[Pixel coordinate grounding data]
--*--
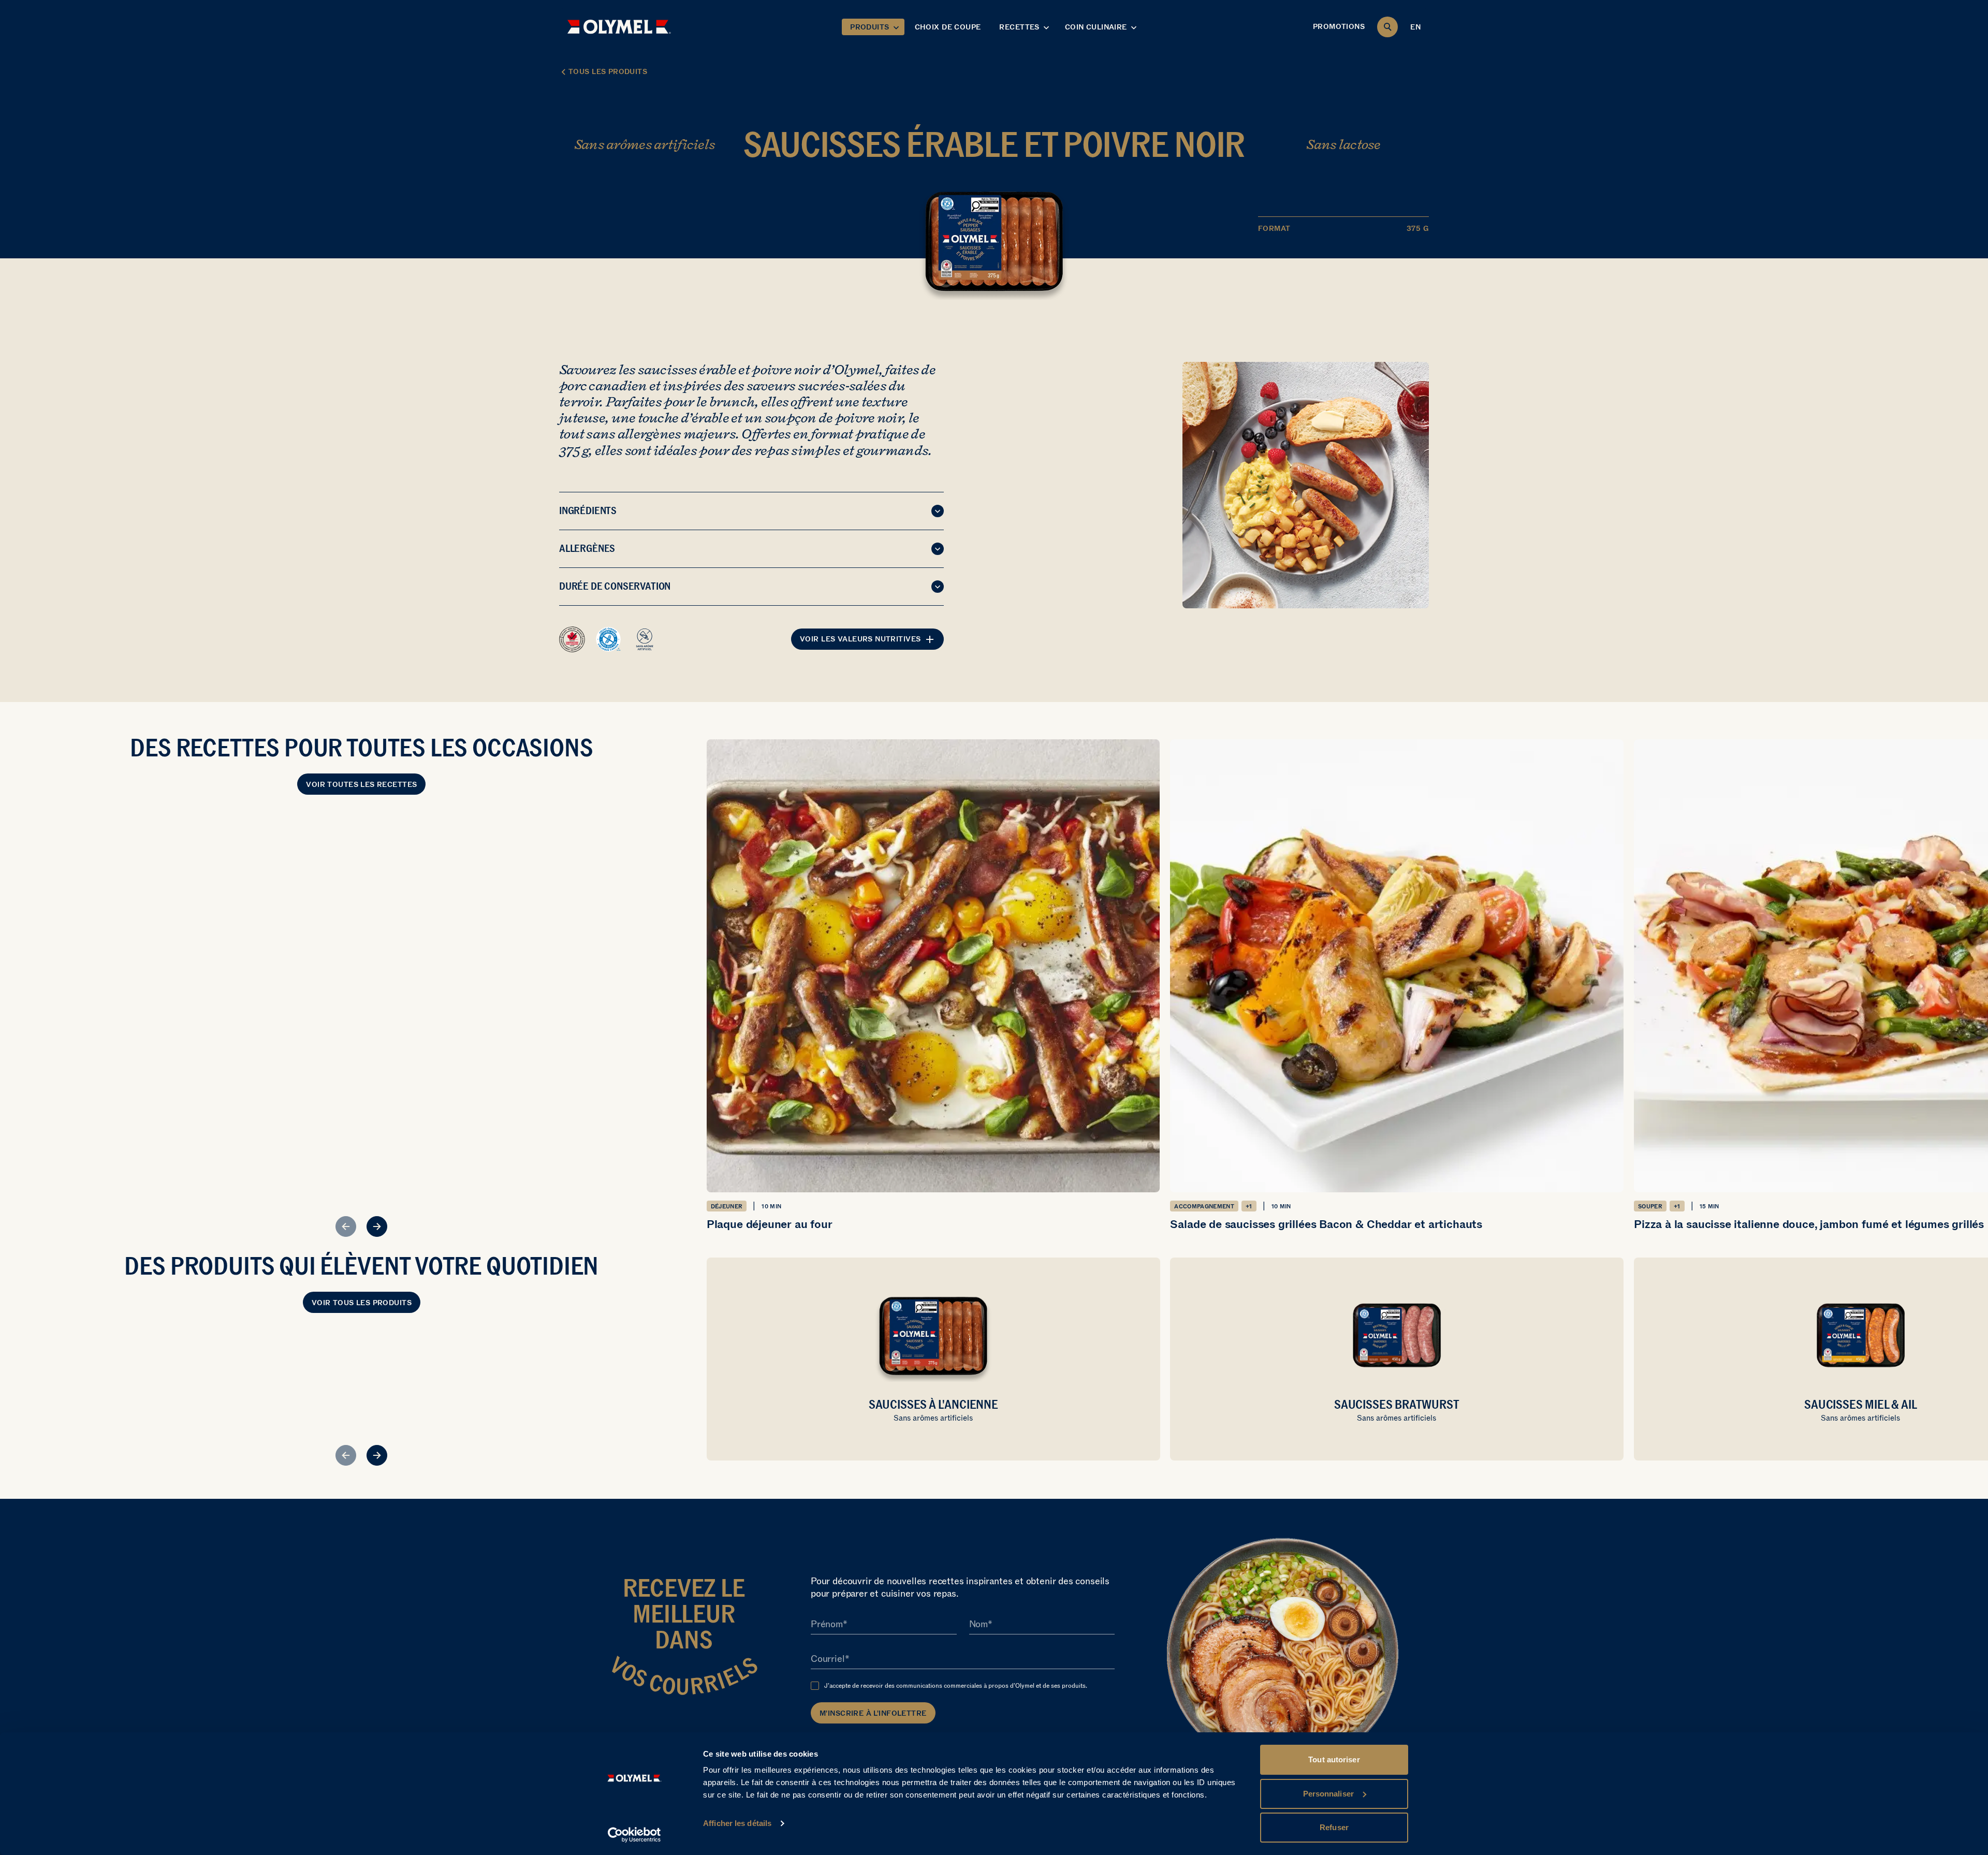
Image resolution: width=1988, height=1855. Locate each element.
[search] (1387, 27)
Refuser (1334, 1827)
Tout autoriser (1334, 1759)
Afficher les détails (737, 1823)
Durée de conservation (614, 586)
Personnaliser (1328, 1793)
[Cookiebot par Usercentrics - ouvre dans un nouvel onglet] (634, 1835)
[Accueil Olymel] (619, 27)
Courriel (828, 1658)
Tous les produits (607, 71)
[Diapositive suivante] (377, 1226)
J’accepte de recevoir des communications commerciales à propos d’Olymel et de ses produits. (955, 1685)
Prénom (827, 1624)
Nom (978, 1624)
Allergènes (587, 548)
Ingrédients (588, 510)
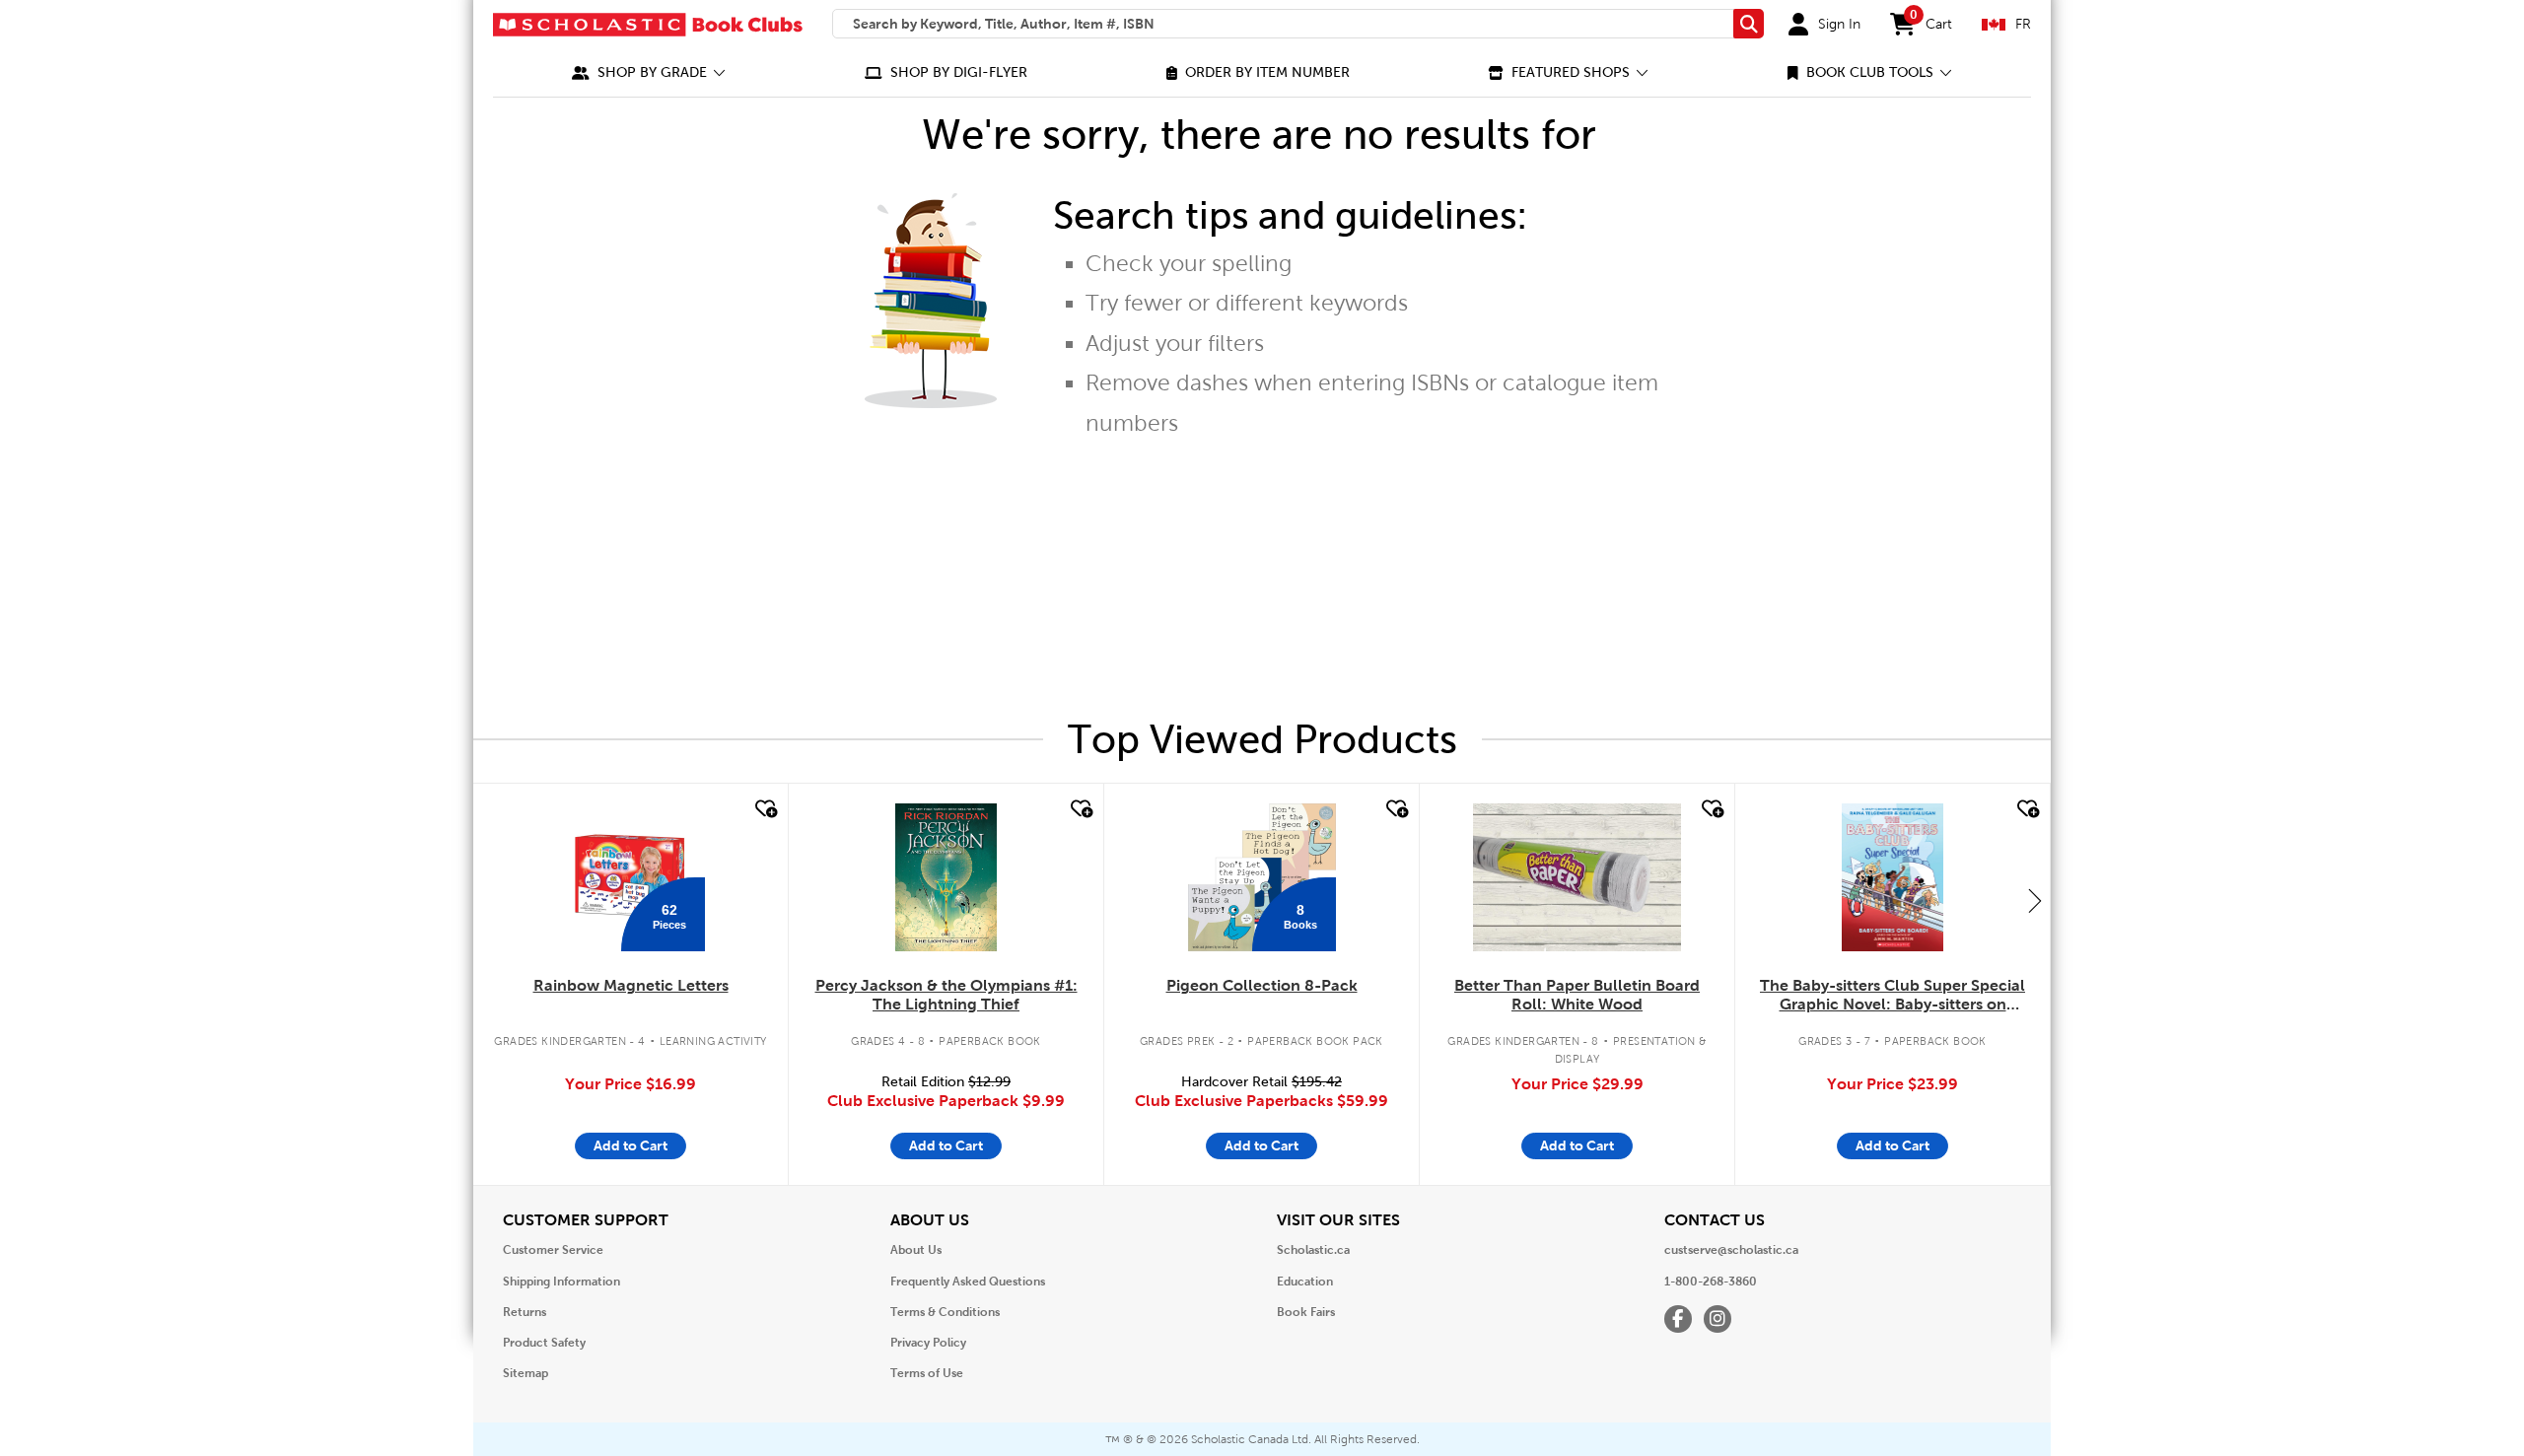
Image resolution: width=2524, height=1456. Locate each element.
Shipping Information (561, 1281)
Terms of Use (926, 1373)
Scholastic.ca (1313, 1250)
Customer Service (553, 1250)
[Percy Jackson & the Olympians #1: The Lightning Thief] (945, 877)
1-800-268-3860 (1710, 1281)
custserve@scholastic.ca (1731, 1250)
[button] (649, 72)
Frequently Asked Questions (967, 1281)
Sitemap (525, 1373)
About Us (916, 1250)
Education (1305, 1281)
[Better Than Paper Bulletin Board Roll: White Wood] (1576, 877)
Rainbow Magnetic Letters (631, 985)
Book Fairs (1306, 1312)
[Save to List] (764, 809)
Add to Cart (630, 1145)
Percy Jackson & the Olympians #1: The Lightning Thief (946, 994)
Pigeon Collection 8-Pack (1262, 985)
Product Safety (544, 1343)
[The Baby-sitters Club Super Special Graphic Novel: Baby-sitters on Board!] (1892, 877)
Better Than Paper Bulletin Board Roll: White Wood (1577, 994)
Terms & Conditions (945, 1312)
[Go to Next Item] (2035, 900)
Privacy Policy (928, 1343)
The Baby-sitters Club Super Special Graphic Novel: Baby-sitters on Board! (1892, 995)
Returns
--*--
Although pictures appear among the records above, none are to be output; print exactly the lines from the line containing "Courriel (828, 1658)" through the line containing "Education (1305, 1281)".

Courriel (828, 1658)
Tous les produits (607, 71)
[Diapositive suivante] (377, 1226)
J’accepte de recevoir des communications commerciales à propos d’Olymel et de ses produits. (955, 1685)
Prénom (827, 1624)
Nom (978, 1624)
Allergènes (587, 548)
Ingrédients (588, 510)
Image resolution: width=2524, height=1456. Locate each element.
Shipping Information (561, 1281)
Terms of Use (926, 1373)
Scholastic.ca (1313, 1250)
Customer Service (553, 1250)
[Percy Jackson & the Olympians #1: The Lightning Thief] (945, 877)
1-800-268-3860 (1710, 1281)
custserve@scholastic.ca (1731, 1250)
[button] (649, 72)
Frequently Asked Questions (967, 1281)
Sitemap (525, 1373)
About Us (916, 1250)
Education (1305, 1281)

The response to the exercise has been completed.